__Task instructions__: The entries below hold a line with "1129x604 pixels." and a line with "829x469 pixels.". Return those lines and all that lie between them, exactly and only.

__Data for the task__:
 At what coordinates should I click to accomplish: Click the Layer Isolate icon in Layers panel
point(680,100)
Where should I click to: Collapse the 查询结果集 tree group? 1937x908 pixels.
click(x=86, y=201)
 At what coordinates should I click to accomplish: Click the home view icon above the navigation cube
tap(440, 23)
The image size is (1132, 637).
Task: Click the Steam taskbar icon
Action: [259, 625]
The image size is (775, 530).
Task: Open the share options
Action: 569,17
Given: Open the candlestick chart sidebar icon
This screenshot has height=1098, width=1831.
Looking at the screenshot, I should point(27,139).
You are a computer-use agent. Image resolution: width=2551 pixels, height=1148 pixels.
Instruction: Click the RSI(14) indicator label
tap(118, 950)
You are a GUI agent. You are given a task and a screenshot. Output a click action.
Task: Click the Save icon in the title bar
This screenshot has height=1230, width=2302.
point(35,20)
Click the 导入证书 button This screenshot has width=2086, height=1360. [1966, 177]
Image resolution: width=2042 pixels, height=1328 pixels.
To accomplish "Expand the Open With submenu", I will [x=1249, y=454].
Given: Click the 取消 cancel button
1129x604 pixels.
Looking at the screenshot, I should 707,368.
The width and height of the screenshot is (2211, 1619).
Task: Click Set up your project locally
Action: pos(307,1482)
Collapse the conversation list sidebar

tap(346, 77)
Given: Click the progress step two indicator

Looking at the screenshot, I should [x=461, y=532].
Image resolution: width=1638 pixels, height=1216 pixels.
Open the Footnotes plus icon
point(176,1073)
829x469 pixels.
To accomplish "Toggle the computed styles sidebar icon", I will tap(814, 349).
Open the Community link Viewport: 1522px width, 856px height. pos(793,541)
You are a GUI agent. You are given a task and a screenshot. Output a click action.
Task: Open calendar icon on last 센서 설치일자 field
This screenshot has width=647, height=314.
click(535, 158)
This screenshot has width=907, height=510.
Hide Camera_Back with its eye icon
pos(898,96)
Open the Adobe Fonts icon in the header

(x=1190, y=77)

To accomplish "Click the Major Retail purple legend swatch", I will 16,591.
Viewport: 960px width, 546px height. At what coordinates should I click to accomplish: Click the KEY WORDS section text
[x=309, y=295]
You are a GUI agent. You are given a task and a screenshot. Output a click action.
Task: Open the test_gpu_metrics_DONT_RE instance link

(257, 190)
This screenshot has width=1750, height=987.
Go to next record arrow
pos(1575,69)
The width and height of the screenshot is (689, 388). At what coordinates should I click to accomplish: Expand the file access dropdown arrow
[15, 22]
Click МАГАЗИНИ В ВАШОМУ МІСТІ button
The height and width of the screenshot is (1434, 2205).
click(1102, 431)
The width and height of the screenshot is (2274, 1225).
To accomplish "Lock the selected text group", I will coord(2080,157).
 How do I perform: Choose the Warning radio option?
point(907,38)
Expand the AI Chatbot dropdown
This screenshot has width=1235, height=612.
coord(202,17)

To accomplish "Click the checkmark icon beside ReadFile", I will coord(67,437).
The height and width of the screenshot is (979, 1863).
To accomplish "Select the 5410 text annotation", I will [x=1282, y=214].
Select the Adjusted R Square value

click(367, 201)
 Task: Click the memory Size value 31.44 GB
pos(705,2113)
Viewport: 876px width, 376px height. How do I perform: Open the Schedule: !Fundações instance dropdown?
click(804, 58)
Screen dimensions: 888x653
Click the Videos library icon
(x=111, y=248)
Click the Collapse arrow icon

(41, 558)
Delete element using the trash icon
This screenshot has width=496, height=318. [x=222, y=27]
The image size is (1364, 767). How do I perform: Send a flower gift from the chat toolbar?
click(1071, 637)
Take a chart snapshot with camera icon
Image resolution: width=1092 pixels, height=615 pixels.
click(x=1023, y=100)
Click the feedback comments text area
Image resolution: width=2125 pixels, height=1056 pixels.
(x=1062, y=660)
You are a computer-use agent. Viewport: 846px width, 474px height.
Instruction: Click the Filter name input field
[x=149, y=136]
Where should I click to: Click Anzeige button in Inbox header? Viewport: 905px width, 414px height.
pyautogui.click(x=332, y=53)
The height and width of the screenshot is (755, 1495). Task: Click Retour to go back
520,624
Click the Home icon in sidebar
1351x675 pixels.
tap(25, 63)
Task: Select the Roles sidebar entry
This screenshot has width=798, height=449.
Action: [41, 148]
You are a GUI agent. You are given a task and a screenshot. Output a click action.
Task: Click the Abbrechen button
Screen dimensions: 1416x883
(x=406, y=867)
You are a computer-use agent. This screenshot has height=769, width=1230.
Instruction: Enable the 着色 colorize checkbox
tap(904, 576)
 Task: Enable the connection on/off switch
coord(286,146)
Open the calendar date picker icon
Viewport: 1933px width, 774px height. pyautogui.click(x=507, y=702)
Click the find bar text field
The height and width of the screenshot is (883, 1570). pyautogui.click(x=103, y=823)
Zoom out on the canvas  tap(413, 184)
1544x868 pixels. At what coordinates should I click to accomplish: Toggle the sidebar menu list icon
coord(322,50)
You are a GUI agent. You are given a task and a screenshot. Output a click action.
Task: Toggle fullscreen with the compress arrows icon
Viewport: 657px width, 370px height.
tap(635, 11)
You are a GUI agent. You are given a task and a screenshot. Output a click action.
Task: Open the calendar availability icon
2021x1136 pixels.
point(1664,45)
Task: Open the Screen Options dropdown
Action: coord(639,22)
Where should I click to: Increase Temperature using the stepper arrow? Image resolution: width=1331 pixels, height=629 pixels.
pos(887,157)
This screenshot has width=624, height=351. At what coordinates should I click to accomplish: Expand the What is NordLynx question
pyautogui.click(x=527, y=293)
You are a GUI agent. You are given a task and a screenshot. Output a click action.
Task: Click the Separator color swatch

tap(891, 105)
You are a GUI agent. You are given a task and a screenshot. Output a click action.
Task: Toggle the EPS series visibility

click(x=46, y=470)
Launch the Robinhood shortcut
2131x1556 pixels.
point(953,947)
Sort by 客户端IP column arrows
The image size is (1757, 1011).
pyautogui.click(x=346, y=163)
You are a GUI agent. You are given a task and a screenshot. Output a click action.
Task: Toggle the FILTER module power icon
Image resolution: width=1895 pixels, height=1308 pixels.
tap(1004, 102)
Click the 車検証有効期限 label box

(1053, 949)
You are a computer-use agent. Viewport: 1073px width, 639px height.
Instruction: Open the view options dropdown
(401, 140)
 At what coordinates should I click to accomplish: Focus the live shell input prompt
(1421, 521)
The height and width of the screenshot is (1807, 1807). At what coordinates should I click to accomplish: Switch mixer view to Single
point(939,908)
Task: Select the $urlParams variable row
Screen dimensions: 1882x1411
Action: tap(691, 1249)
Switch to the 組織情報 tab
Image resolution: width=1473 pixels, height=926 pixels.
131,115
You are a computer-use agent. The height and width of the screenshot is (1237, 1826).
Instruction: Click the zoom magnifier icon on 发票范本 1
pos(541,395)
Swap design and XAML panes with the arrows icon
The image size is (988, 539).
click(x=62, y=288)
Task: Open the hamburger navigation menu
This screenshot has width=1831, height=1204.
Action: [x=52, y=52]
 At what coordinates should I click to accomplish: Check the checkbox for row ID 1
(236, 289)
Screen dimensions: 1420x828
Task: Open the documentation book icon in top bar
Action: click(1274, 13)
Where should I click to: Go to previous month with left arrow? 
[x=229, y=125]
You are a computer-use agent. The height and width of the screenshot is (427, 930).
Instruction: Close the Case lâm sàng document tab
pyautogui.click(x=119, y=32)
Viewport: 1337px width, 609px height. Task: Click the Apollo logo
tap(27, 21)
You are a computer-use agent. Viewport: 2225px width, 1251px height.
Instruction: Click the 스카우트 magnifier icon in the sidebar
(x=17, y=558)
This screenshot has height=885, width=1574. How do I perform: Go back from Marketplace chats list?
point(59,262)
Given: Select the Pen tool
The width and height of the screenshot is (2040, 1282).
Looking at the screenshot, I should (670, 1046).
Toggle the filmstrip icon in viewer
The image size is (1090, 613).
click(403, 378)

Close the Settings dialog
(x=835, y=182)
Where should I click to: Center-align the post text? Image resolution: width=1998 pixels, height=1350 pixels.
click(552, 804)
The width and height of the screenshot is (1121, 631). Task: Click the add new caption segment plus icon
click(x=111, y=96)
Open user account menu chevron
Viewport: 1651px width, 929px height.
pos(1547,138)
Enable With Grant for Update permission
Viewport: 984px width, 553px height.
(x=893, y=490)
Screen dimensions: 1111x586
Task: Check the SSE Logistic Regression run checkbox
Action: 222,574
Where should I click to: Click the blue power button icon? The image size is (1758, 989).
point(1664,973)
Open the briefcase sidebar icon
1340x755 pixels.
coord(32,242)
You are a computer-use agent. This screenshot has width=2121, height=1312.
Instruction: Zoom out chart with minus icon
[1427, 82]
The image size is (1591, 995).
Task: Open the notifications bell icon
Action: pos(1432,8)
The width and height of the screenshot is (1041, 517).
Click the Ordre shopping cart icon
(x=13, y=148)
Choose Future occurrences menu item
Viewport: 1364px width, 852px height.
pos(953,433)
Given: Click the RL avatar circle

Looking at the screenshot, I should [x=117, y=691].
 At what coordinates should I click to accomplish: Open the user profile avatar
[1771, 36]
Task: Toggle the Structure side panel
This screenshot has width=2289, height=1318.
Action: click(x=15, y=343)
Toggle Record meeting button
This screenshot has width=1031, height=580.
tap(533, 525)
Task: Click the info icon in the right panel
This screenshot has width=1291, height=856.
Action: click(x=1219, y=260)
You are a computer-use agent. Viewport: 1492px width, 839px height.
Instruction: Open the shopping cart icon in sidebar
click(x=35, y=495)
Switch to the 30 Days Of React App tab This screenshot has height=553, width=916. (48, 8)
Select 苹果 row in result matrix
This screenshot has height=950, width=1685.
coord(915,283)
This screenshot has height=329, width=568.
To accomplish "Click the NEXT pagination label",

__Solution below__:
1129x604 pixels.
Looking at the screenshot, I should 707,368.
The width and height of the screenshot is (2211, 1619).
Task: Click Set up your project locally
Action: pos(307,1482)
Collapse the conversation list sidebar

tap(346, 77)
Given: Click the progress step two indicator

Looking at the screenshot, I should [x=461, y=532].
Image resolution: width=1638 pixels, height=1216 pixels.
Open the Footnotes plus icon
point(176,1073)
829x469 pixels.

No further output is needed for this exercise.